If the UK agency genuinely/legally cannot keep me on their books past April what other options are there for getting paid by a UK-only company while residing in the US? Especially in the current climate and the fact that it is a lucrative and interesting contract I do not want to give it up.

Thanks in advance.

Colin


----------



## Bevdeforges (Nov 16, 2007)

Hi and welcome to the forum.

Basically, you are working as an "independent contractor" in the US and you need to be handling your own payroll and income taxes. The easiest way to do this is for you to invoice the company in the UK for the work you do (you can invoice them in either US$ or sterling - depends how they are able to pay).

You will need to contact the state tax authorities in Florida to see what state taxes you are subject to as a self-employed individual and you'll probably wind up having to file quarterly estimated taxes to the federal government.

Just as a rule of thumb, most people who switch over to being self-employed like this find that they need to increase the amount they are being paid by their "customer" to cover the various costs of being in business for themselves. The old rule of thumb (from several years ago) was that you generally need to bill about twice your old salary to break even - though obviously it depends on what sort of business you're in. You're entitled to deduct all your costs of doing business (paper, pencils, filing fees, transportation, insurance, accountantcy and legal fees, etc.) from your income from the business. 

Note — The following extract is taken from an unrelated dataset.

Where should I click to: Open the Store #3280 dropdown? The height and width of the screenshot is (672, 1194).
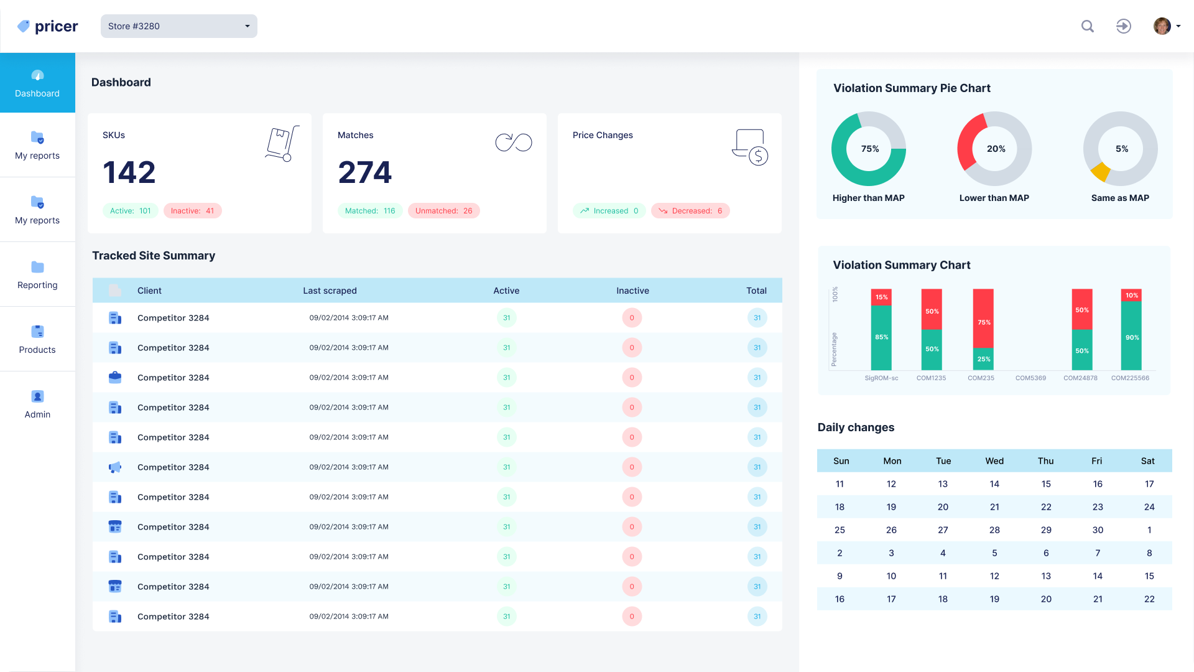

You might want to contact something like the Small Business Administration (a government agency - http://www.sba.gov/) in your area to get some help in setting up your business and handling the administrative side of things. Be sure to check the "Local Resources" section for a program called SCORE, where you can be connected with a retired business person to help you get your business organized.
Cheers,
Bev


----------



## tumnus (Feb 7, 2009)

Thanks for all that. I was wondering about becoming self-employed but from the IRS definition of self-employed it is not clear if I can claim that.

I don't think I pass rules 1 and 2 from the IRS definition of self-employed (from their website) since I report to a team leader who tells me when to work and what to work on and I work on a laptop with software all provided by the company as well.

I also wouldn't have a clue about how I would actually invoice them and receive the payment but I guess the SBA or even the company's Finance department might be able to help with that one. I guess the whole prospect of the administration work is daunting. For instance the company usually requires the companies that they pay to be credit checked.

I was also wondering about using a payroll company that takes on individuals. I was always a permanent employee in the UK so I never had to use the 'umbrella' companies over there, but as I understand it some of these payroll companies here in the US act in the same way by taking away the hassle of being self employed and invoicing clients and managing taxes for a small fee. Would this be an option?

Thanks again for all the advice


----------



## Bevdeforges (Nov 16, 2007)

The IRS rules regarding "self-employment" are directed toward an old trick of the high tech companies - namely that of making all their employees "contractors" in order to avoid paying their share of the payroll taxes. In your case, unless your UK employer has a US company they can pay you through (and make those payroll tax payments), self-employment is about your only option.

Do try to contact the SBA to see what they can do for you. I'm not aware of payroll companies that will handle all your "paperwork" like that, but you may be able to enlist the services of an accountant or accounting service. Enrolled agents (meaning that they are enrolled with the IRS to handle tax matters) are sometimes a more economical option. But in any event, there's a certain level of day to day record keeping you'll have to take on yourself.
Cheers,
Bev


----------